Tuesday, October 28, 2008

K of C with New Ad Campaign

The Knights of Columbus (find the Council nearest you) have a new ad campaign, featuring the heartbeat of a ten week-old nasciturn. Supreme Knight, H.E. Carl A. Anderson, in launching the radio spot, states:
"We believe that it is vital that America’s pro-life community make it clear that they will reserve their votes for candidates of either party who are committed to protecting life from conception to natural death."
Let me preface this by saying that I am a lifelong admirer of the K of C, and am fully supportive of the ad: it ought to be played as often as possible on as many different stations as possible. I also agree with what seems to be the sentiment behind S.K. Anderson's statement, i.e. that pro-life voters are committed to supporting candidates who advocate policies and make laws that tend to lead to the flourishing of life, rather than its destruction.

That said, I am concerned with one aspect of this, something I have sensed in several recent statements, most especially in the letter from the bishops of Dallas and Fort Worth. I mean the implications of language such as , "pro-life voters will reserve [emphasis mine] their votes, etc.," or "No matter how right a given candidate is on any of these [opinable] issues, it does not outweigh a candidate's unacceptable position, etc." This sounds like Knights and Bishops either telling people how to vote, or going beyond the teaching of the principles of moral reasoning according the the Faith of the Church of Christ, and imposing a specific application of those principles.

While it is true that error in basic things is in principle gravior, I can also countenance a situation in which voting for, say, Rudy Giuliani would be preferable to voting for his staunchly pro-life opponent - if, for example, his opponent's staunchly pro-life positions were to stem from the candidate's commitment to the imposition of Shar'i'a. We are called to build a civilization of love, and our commitment to life is within the context of this vocation: there are basic civilizational issues that are paramount to life issues, for without a certain kind of civilization, the bases for our commitment to the dignity of all life, the transcendent ground of the order of being in God, if you will, are darkened to our view.

In the zealous pursuit of forceful witness, certain prominent Catholics have created the appearance of having forgotten that, while the essence of government is appropriate knowledge of how the common good is informed and perfected in the divine, the essence of governance is prudence, and there are so many infinte varieties of experience and combinations of circumstances under heaven, that words like "never" and sweeping generalizations like "...will reserve their votes..." will meet with at least conceivable circumstances in which they do not obtain or cannot be applied. When this happens, the moral authority of the offices held by those who make such pronouncements is more or less diminished.

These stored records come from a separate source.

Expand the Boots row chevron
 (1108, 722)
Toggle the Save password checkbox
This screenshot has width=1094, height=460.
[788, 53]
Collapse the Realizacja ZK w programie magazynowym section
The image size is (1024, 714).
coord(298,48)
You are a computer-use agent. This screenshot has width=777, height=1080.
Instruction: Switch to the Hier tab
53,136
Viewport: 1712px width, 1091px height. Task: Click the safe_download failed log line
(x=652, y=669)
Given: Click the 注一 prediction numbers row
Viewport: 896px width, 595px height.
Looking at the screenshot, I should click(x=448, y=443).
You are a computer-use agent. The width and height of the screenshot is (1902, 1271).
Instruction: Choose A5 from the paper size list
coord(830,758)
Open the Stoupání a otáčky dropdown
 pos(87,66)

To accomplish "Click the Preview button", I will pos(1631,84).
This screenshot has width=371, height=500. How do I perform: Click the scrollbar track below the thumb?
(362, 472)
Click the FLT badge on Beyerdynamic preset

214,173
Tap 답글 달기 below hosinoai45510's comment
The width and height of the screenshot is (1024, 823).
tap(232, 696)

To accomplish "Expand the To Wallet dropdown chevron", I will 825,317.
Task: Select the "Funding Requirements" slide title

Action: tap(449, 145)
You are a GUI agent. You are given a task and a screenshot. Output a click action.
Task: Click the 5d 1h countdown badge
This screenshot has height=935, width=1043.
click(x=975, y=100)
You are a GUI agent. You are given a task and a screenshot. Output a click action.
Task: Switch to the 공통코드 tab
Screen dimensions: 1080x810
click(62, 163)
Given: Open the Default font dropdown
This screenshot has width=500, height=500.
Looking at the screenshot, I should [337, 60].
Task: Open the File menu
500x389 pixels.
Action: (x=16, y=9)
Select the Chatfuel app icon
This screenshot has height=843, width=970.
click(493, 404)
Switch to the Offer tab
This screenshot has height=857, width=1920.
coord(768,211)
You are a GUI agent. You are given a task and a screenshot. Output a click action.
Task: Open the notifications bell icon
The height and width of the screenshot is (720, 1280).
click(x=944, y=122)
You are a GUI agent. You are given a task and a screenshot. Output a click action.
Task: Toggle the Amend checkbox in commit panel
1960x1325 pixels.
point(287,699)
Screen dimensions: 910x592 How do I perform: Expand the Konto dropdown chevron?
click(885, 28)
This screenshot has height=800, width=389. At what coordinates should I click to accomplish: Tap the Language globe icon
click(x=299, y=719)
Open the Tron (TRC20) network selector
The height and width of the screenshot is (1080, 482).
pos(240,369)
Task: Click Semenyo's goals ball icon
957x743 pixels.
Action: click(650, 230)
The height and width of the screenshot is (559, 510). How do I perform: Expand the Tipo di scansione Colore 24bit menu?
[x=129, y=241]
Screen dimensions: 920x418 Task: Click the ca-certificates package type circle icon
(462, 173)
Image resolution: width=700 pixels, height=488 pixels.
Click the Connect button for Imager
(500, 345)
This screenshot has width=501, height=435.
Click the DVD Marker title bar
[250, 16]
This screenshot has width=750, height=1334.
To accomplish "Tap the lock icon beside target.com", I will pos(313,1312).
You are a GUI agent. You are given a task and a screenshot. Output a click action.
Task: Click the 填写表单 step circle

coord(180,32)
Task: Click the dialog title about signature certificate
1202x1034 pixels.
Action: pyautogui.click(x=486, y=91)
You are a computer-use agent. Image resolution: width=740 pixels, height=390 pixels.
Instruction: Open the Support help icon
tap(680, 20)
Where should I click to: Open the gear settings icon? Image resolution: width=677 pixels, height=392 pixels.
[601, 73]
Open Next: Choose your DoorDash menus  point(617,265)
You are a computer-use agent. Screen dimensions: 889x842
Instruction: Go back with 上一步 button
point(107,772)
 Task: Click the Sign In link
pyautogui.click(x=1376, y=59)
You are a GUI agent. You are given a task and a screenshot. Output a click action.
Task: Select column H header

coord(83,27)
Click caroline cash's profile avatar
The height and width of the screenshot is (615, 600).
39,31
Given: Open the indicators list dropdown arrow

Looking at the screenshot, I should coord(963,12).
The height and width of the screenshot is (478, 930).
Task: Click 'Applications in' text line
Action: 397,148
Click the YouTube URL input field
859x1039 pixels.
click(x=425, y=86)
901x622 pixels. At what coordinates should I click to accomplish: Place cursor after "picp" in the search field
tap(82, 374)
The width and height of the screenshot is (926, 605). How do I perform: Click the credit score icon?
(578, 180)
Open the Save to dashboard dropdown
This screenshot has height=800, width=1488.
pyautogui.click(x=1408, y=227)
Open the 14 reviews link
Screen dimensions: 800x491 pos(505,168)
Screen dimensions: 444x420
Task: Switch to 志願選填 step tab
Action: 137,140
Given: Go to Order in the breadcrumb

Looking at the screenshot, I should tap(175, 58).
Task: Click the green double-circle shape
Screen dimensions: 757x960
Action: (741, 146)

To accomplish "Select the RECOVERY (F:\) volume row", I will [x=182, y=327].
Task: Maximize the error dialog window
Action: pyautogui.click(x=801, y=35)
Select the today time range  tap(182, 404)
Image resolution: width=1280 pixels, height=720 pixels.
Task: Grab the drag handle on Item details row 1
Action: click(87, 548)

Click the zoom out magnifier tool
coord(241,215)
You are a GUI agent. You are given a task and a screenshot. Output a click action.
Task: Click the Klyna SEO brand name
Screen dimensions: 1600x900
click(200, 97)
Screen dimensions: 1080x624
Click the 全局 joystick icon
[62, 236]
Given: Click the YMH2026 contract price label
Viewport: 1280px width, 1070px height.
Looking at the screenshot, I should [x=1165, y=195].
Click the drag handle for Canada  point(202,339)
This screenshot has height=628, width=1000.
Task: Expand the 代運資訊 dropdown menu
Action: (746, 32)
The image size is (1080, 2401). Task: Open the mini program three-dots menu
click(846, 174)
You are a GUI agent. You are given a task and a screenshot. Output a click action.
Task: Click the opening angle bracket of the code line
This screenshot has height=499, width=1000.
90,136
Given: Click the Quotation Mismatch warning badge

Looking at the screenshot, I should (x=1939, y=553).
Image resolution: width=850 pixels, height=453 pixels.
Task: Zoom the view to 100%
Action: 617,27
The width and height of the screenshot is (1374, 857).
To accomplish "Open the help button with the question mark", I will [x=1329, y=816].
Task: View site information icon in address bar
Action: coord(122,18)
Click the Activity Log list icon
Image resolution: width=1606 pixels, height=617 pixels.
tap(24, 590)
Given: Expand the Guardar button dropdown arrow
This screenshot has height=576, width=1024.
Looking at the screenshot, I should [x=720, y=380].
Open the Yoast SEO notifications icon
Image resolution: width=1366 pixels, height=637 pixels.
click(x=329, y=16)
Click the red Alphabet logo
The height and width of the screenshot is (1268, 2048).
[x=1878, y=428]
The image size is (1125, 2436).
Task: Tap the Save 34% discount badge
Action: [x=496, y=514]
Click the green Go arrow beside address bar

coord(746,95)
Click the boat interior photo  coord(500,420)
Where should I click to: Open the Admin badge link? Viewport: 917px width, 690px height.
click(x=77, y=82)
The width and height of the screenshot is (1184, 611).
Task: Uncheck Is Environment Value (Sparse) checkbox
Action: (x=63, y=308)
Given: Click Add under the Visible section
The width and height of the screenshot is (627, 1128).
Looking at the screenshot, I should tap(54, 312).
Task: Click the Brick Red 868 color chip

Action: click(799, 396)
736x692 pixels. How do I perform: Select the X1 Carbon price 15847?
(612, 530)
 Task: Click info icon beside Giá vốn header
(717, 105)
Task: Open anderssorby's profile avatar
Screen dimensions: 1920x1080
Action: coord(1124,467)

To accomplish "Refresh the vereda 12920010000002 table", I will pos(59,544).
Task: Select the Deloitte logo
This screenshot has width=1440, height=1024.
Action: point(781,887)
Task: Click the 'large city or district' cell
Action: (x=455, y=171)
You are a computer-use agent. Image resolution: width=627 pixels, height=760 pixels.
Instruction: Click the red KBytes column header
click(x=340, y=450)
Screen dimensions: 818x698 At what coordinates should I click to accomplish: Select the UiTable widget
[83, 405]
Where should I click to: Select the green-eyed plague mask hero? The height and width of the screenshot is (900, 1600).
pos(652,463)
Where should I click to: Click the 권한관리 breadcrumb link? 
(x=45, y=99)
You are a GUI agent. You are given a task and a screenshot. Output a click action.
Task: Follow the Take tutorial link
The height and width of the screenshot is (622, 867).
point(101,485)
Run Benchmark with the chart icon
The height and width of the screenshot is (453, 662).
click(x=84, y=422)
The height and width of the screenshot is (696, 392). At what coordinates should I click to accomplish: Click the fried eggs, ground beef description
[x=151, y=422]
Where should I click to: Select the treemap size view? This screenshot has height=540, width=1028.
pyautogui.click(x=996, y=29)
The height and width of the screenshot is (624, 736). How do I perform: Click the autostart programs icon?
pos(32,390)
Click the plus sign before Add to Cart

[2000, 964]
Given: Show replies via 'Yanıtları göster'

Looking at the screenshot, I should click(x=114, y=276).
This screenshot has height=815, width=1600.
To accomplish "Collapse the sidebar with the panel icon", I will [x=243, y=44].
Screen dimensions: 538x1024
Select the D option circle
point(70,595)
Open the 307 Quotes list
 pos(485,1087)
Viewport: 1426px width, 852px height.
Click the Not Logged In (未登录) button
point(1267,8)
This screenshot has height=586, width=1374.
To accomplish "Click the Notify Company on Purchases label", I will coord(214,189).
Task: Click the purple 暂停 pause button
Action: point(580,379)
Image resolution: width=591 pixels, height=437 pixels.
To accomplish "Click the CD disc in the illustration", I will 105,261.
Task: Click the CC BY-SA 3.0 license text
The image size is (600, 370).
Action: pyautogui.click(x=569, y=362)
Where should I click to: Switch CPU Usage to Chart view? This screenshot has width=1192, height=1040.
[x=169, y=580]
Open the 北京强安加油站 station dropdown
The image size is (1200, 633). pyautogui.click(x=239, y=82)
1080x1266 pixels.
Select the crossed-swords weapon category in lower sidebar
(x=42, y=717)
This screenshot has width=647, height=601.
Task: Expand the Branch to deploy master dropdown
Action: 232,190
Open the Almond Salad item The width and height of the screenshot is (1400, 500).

NB, I say, "sounds like." I do not think that this is what is going on. I am also anxious to make it superabundantly clear that I agree with the substance of S.K. Anderson's position and am in substantial agreement with the bishops of Dallas and Forth Worth, as well.

It is precisely in light of these substantial agreements that I invite Catholics in leadership positions within the civil and ecclesial communities to take care in their formulations: do not seek to be merely forceful; be cogent.

For the story, a tip of my hat to Fr. Zuhlsdorf at WDTPRS.